In last ten years of discovery and development of new anti-malarial medicines showed an explosion in new molecules in the malaria pipeline. These current leads are result of a dramatic increase in the number and diversity of new molecules presently in pre-clinical and early clinical development. MMV itself and along with collaboration make this discovery possible.

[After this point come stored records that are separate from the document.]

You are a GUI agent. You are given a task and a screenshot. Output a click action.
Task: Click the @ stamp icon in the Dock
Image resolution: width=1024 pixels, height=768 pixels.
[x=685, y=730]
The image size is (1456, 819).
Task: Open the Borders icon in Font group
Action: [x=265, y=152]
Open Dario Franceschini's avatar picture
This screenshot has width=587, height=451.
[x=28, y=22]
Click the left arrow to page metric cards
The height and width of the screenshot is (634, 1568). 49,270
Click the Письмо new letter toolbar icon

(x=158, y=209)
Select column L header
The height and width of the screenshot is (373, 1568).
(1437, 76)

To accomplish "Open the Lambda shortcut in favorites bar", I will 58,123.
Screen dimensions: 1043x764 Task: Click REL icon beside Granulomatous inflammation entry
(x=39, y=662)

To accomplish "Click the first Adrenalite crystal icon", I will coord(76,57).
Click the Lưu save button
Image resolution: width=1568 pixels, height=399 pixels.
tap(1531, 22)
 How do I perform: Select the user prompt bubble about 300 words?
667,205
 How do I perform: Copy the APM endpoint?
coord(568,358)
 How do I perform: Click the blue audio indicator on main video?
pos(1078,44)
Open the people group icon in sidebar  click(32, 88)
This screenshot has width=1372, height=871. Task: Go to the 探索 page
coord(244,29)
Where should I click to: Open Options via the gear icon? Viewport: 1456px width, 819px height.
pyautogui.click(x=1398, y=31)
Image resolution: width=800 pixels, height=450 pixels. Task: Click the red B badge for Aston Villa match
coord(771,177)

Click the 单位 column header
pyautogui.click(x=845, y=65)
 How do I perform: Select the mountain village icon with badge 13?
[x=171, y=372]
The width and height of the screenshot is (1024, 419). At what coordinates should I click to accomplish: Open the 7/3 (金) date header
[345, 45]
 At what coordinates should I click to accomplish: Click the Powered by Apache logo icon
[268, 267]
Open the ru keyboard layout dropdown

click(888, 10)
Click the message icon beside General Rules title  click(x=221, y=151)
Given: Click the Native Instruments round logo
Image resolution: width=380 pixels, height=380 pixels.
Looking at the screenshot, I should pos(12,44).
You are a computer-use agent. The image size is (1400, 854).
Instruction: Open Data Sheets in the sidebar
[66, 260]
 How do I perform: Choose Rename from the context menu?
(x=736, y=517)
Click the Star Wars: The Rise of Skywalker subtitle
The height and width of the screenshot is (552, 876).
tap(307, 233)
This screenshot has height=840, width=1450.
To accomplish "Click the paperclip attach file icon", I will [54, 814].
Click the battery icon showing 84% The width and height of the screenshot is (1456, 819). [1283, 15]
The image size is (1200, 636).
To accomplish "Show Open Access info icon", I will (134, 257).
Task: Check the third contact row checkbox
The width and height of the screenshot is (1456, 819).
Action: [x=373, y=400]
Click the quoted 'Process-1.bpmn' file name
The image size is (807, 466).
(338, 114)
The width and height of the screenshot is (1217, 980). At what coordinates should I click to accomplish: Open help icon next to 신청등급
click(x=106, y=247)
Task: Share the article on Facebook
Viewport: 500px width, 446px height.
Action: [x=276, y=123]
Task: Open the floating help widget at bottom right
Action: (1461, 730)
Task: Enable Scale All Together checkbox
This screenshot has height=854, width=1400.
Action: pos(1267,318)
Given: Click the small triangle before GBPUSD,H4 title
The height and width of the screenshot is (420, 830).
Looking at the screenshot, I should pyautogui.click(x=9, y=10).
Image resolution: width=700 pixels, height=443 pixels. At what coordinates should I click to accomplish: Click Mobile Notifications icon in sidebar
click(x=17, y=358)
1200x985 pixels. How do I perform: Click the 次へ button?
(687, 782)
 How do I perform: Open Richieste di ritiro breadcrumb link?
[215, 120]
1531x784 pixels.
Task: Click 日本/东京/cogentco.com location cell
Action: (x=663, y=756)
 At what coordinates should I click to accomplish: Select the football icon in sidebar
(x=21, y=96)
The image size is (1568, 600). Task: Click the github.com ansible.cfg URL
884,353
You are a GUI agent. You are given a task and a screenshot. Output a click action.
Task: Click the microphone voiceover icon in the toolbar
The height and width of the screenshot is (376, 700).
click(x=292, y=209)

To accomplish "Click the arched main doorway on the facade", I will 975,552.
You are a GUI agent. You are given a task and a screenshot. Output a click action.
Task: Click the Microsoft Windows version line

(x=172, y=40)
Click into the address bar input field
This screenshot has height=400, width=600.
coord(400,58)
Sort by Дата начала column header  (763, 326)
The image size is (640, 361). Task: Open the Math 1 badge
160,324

When malaria remains a challenge because of drug failure resist toward current line therapies time to time in parallele a successful drug discovery programmes also been run that provide satisfactory results with no reason to worry. The malaria drug development pipeline, at present, is in a state where we still have leads in final stage to be released at market level. Currently Tafenoquine is permit to use for P.vivax malaria. With the current scenario of drug development against malaria we are able to control the situation and in next year we will be on the path of control malaria eradication. In many countries encouraging progress toward malaria elimination achieved e.g. Sri Lanka, China. With new clinically approved agents (arterolane, cipargamin, KAF156) on the horizon show potential to replace failing artemisinin combination therapies as part of novel combinations. Malaria drug discovery studies are in the successive direction where we can stay with malaria free country till of 2030 aim of malaria controlled region.